**Work instructions**
Retype the whole listing that follows, with nothing added or left out.

────────────────────────────────────────

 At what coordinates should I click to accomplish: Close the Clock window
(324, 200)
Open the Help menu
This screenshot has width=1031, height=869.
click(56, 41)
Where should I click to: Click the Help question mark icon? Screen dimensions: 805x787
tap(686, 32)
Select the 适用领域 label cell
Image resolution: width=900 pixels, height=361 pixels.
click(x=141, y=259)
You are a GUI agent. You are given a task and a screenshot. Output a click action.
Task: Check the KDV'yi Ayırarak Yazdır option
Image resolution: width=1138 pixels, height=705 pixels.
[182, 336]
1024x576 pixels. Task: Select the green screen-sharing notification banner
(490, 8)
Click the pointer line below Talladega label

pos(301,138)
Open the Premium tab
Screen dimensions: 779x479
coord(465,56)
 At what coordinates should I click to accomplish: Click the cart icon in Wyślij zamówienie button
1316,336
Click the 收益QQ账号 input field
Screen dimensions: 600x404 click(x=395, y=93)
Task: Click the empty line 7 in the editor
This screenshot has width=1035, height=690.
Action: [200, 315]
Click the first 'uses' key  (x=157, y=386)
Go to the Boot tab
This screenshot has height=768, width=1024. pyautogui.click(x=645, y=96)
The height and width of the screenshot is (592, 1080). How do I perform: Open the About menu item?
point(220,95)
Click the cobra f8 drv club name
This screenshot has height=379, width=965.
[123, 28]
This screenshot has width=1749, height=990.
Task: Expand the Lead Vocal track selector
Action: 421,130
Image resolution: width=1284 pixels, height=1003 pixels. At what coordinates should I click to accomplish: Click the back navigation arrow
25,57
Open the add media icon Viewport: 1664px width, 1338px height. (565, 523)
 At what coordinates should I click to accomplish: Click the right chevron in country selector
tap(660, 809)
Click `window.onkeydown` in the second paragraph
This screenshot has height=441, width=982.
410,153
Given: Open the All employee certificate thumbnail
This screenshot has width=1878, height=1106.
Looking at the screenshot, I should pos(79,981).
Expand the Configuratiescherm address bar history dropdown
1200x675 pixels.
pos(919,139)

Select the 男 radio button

────────────────────────────────────────

**Reply**
 At what coordinates should I click to accomplish: Close the Clock window
(324, 200)
Open the Help menu
This screenshot has width=1031, height=869.
click(56, 41)
Where should I click to: Click the Help question mark icon? Screen dimensions: 805x787
tap(686, 32)
Select the 适用领域 label cell
Image resolution: width=900 pixels, height=361 pixels.
click(x=141, y=259)
You are a GUI agent. You are given a task and a screenshot. Output a click action.
Task: Check the KDV'yi Ayırarak Yazdır option
Image resolution: width=1138 pixels, height=705 pixels.
[182, 336]
1024x576 pixels. Task: Select the green screen-sharing notification banner
(490, 8)
Click the pointer line below Talladega label

pos(301,138)
Open the Premium tab
Screen dimensions: 779x479
coord(465,56)
 At what coordinates should I click to accomplish: Click the cart icon in Wyślij zamówienie button
1316,336
Click the 收益QQ账号 input field
Screen dimensions: 600x404 click(x=395, y=93)
Task: Click the empty line 7 in the editor
This screenshot has width=1035, height=690.
Action: [200, 315]
Click the first 'uses' key  (x=157, y=386)
Go to the Boot tab
This screenshot has height=768, width=1024. pyautogui.click(x=645, y=96)
The height and width of the screenshot is (592, 1080). How do I perform: Open the About menu item?
point(220,95)
Click the cobra f8 drv club name
This screenshot has height=379, width=965.
[123, 28]
This screenshot has width=1749, height=990.
Task: Expand the Lead Vocal track selector
Action: 421,130
Image resolution: width=1284 pixels, height=1003 pixels. At what coordinates should I click to accomplish: Click the back navigation arrow
25,57
Open the add media icon Viewport: 1664px width, 1338px height. (565, 523)
 At what coordinates should I click to accomplish: Click the right chevron in country selector
tap(660, 809)
Click `window.onkeydown` in the second paragraph
This screenshot has height=441, width=982.
410,153
Given: Open the All employee certificate thumbnail
This screenshot has width=1878, height=1106.
Looking at the screenshot, I should pos(79,981).
Expand the Configuratiescherm address bar history dropdown
1200x675 pixels.
pos(919,139)

Select the 男 radio button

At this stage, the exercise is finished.